No sé si es un signo de depresión o, por el contrario, de un optimismo a toda prueba el que se preocupe alguien por lo que pueda suceder dentro de quince millones de siglos, alegrándose ante la noticia de que el fin del mundo se producirá en realidad cuando transcurran ciento cincuenta. Aunque esa cifra es más bien exagerada: mucho antes, dentro de cuatro o cinco mil millones de años, el Sol habrá consumido todo su depósito y dejará de ser una estrella; el origen, por cierto, de lo que sostiene la vida en nuestro planeta. O bien para entonces se dispone de un vehículo capaz de viajar en busca de otros mundos, o los humanos moriremos con la propia luz del sistema solar. Aunque, puestos a ser optimistas, nada como creer que habrá seres humanos para entonces. Sobre todo teniendo en cuenta cómo tratamos nuestro planeta y sus recursos ahora que el sol se mantiene lozano.
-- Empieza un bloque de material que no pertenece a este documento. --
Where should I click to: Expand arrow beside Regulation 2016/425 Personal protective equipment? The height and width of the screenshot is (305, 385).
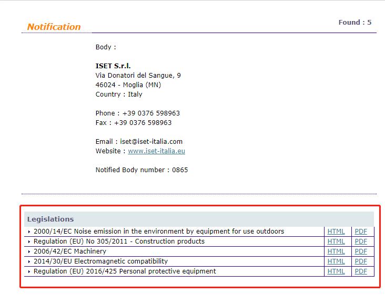coord(29,272)
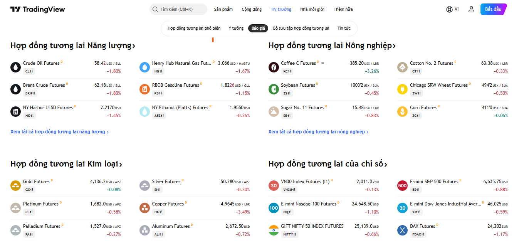Screen dimensions: 519x244
Task: Click the TradingView logo
Action: (38, 9)
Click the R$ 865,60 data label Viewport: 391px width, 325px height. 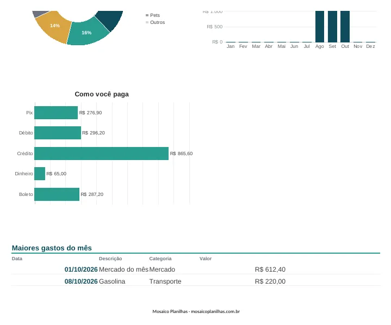point(181,154)
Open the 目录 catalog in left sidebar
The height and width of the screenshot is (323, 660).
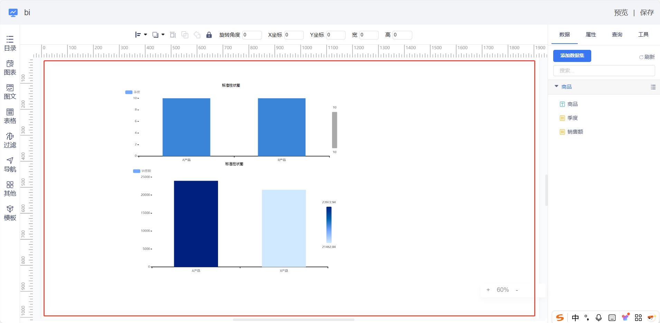click(x=10, y=43)
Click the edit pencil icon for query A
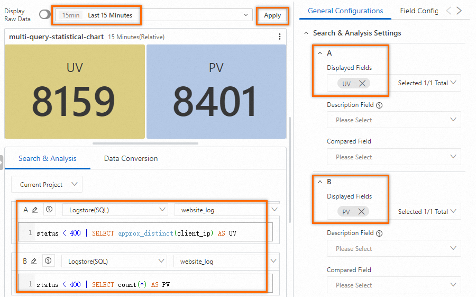Screen dimensions: 476x297 35,210
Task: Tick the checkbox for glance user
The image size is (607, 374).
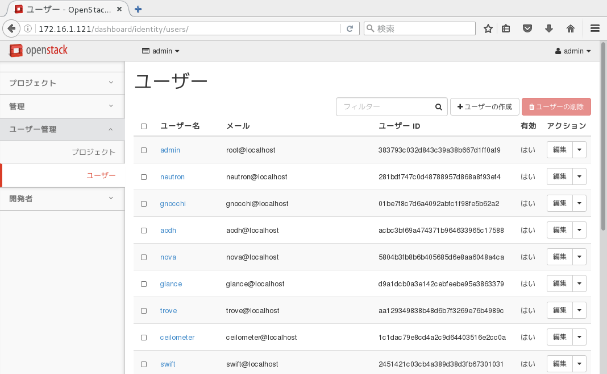Action: point(144,284)
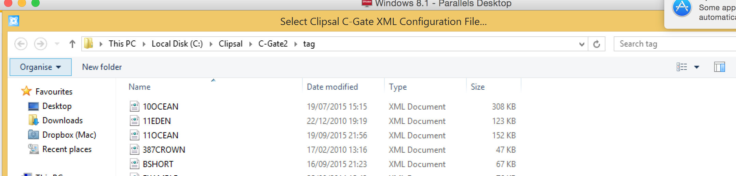Image resolution: width=736 pixels, height=176 pixels.
Task: Open the view options dropdown arrow
Action: click(x=697, y=67)
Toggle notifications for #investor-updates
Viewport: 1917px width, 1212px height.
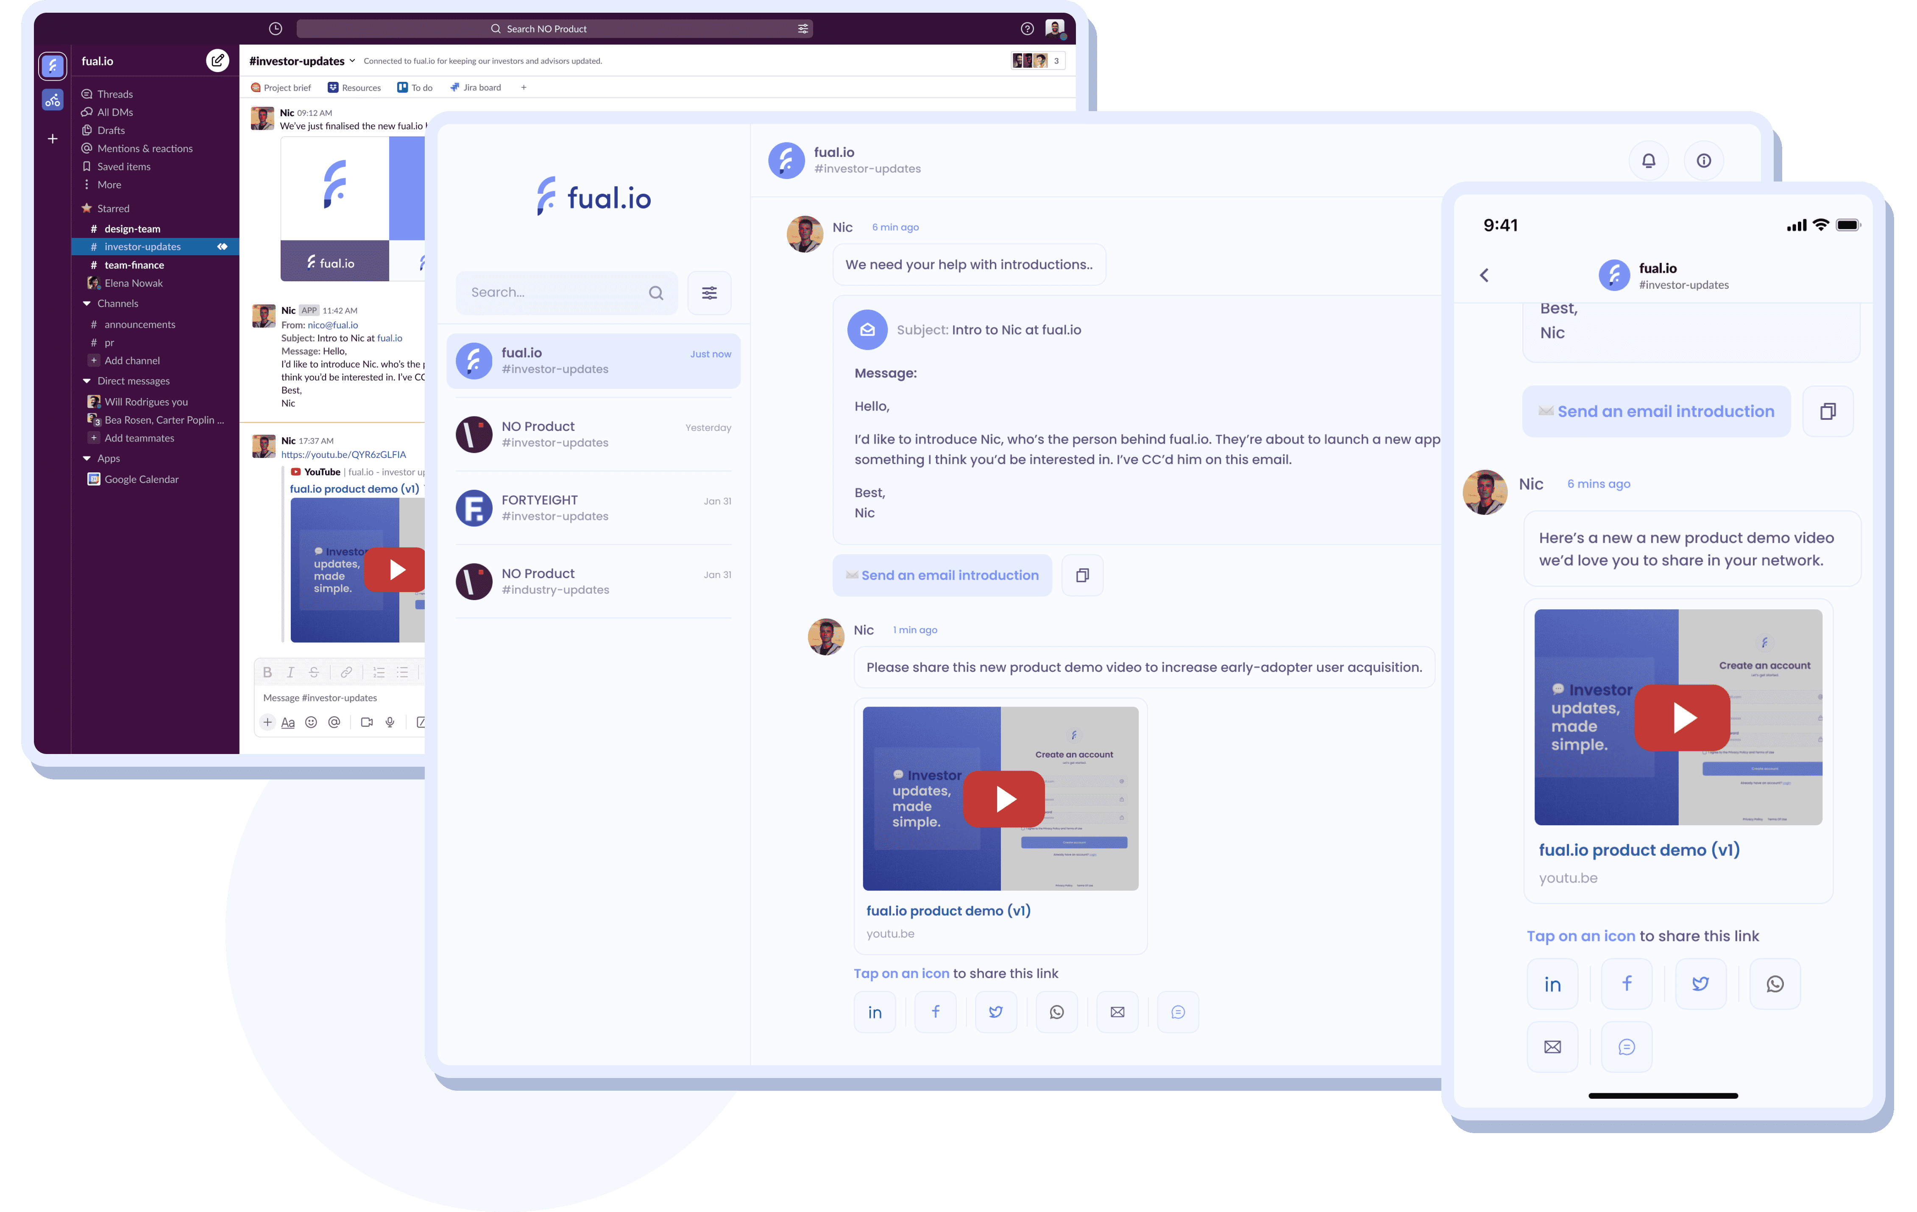click(1648, 157)
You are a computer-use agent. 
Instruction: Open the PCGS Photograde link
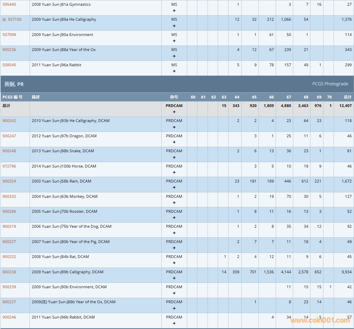(x=330, y=84)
¿O no? Las manchas solares, ésas que permitieron a los primeros astrónomos entender que las estrellas no eran entidades celestiales y estaban sujetas, como cualquier otro objeto, a las imperfecciones y sobresaltos, llevan un tiempo brillando -permítaseme el oxímoron y la metáfora burda- por su ausencia. Llevamos un año de tranquilidad solar por lo que hace a las manchas que salpican su superficie pero como tampoco sabemos gran cosa acerca de qué mecanismo regula la actividad de las capas externas del Sol, resulta difícil hacer cábalas acerca de lo que significa para nosotros eso.

Estábamos, no obstante, en la cuestión del tiempo. Lo medimos por comparación a aquello que afecta más a nuestras vidas: días, con la pauta de la sucesión de amaneceres y ocasos; meses para marcar la sucesión de las estaciones; años como referencia más indicada para la vida humana. Hablar de siglos tiene poco sentido y no digamos ya de los milenios salvo que se dé la circunstancia insólita -dictada, por otra parte, por los caprichos del calendario que construimos nosotros mismos- del advenimiento de una nueva centuria. Lo que le quede de vida al Sol es, dejando de lado a los especialistas y a los profetas, una cifra carente de significación. Pero el tiempo también resulta, ¡ay!, relativo de otra manera más dolorosa: se vuelve instantáneo cuando tiramos de la memoria acordándonos de la infancia. Quizá si viviésemos media docena de eones las manchas del sol deberían inquietarnos. Pero incluso en esas circunstancias nosotros los humanos pensaríamos que la vida es un suspiro fugaz.